Information shown Block Start
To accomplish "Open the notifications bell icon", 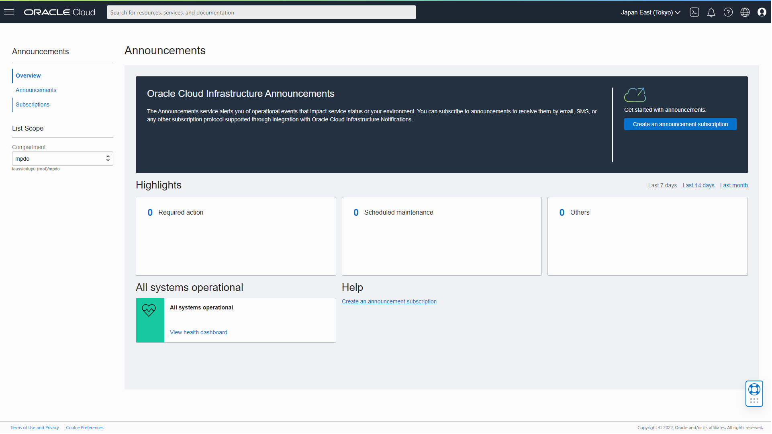I will pyautogui.click(x=712, y=12).
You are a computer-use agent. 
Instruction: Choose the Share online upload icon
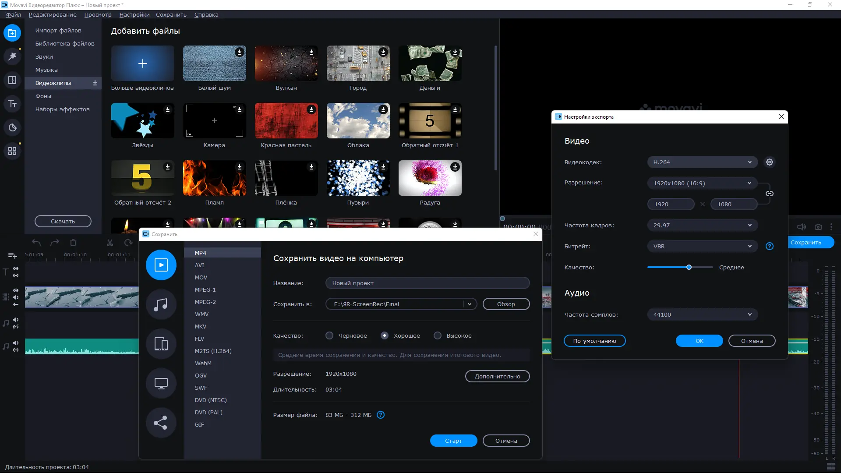(161, 423)
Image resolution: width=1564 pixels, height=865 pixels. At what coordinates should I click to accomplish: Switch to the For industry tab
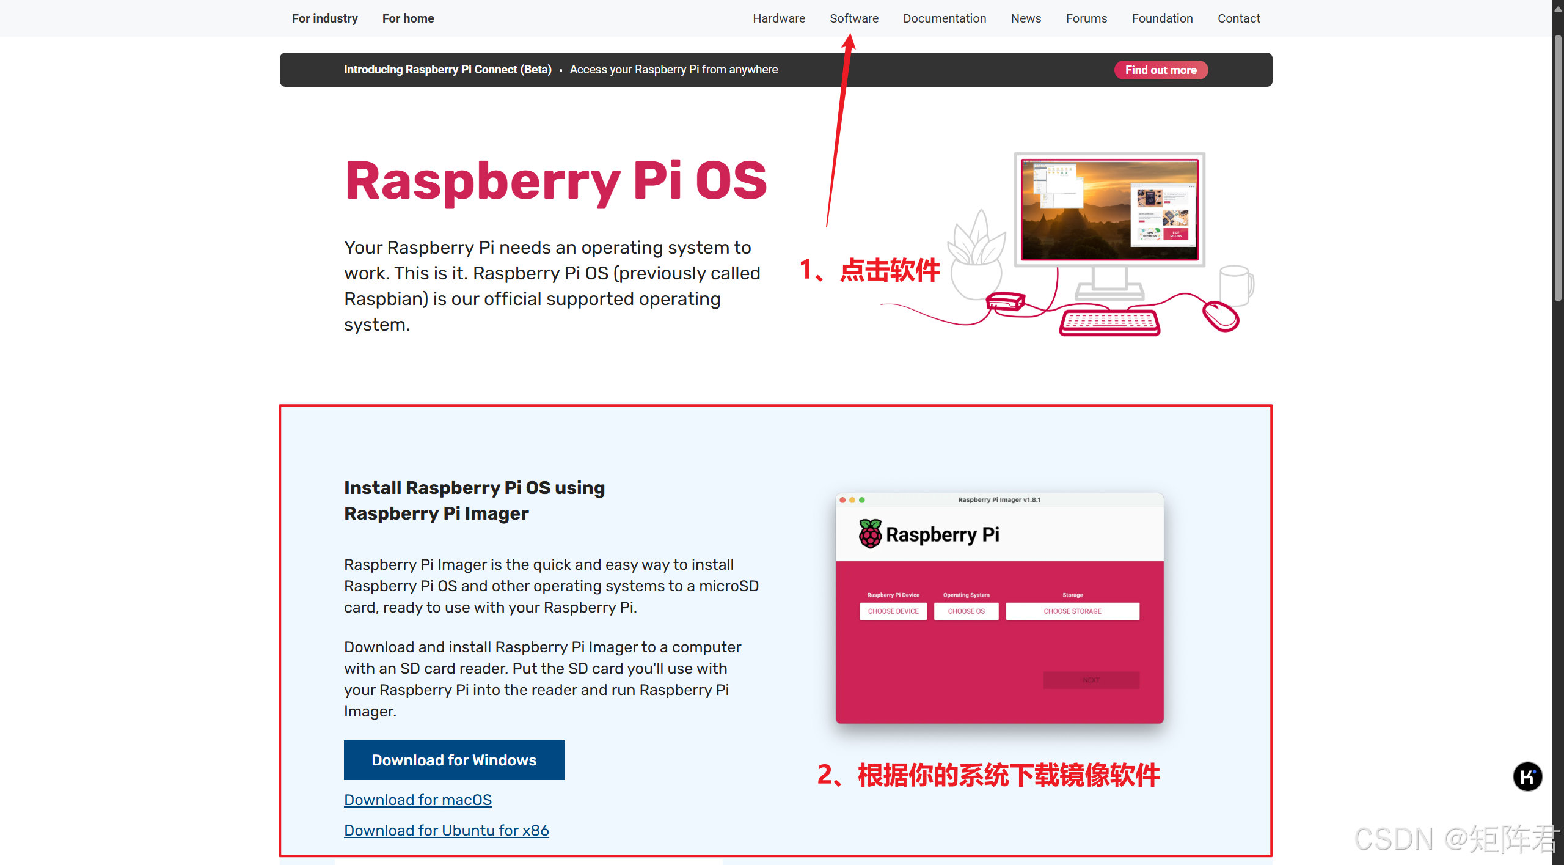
Information shown Block End
Instructions to follow: Word for word, restate the lines from the line containing "Instruction: Choose the" through the end of the data, including the first and last of them. Pictures stay out.

Exercise solution:
Instruction: Choose the Share online upload icon
(161, 423)
Image resolution: width=1564 pixels, height=865 pixels. At what coordinates should I click to accomplish: Switch to the For industry tab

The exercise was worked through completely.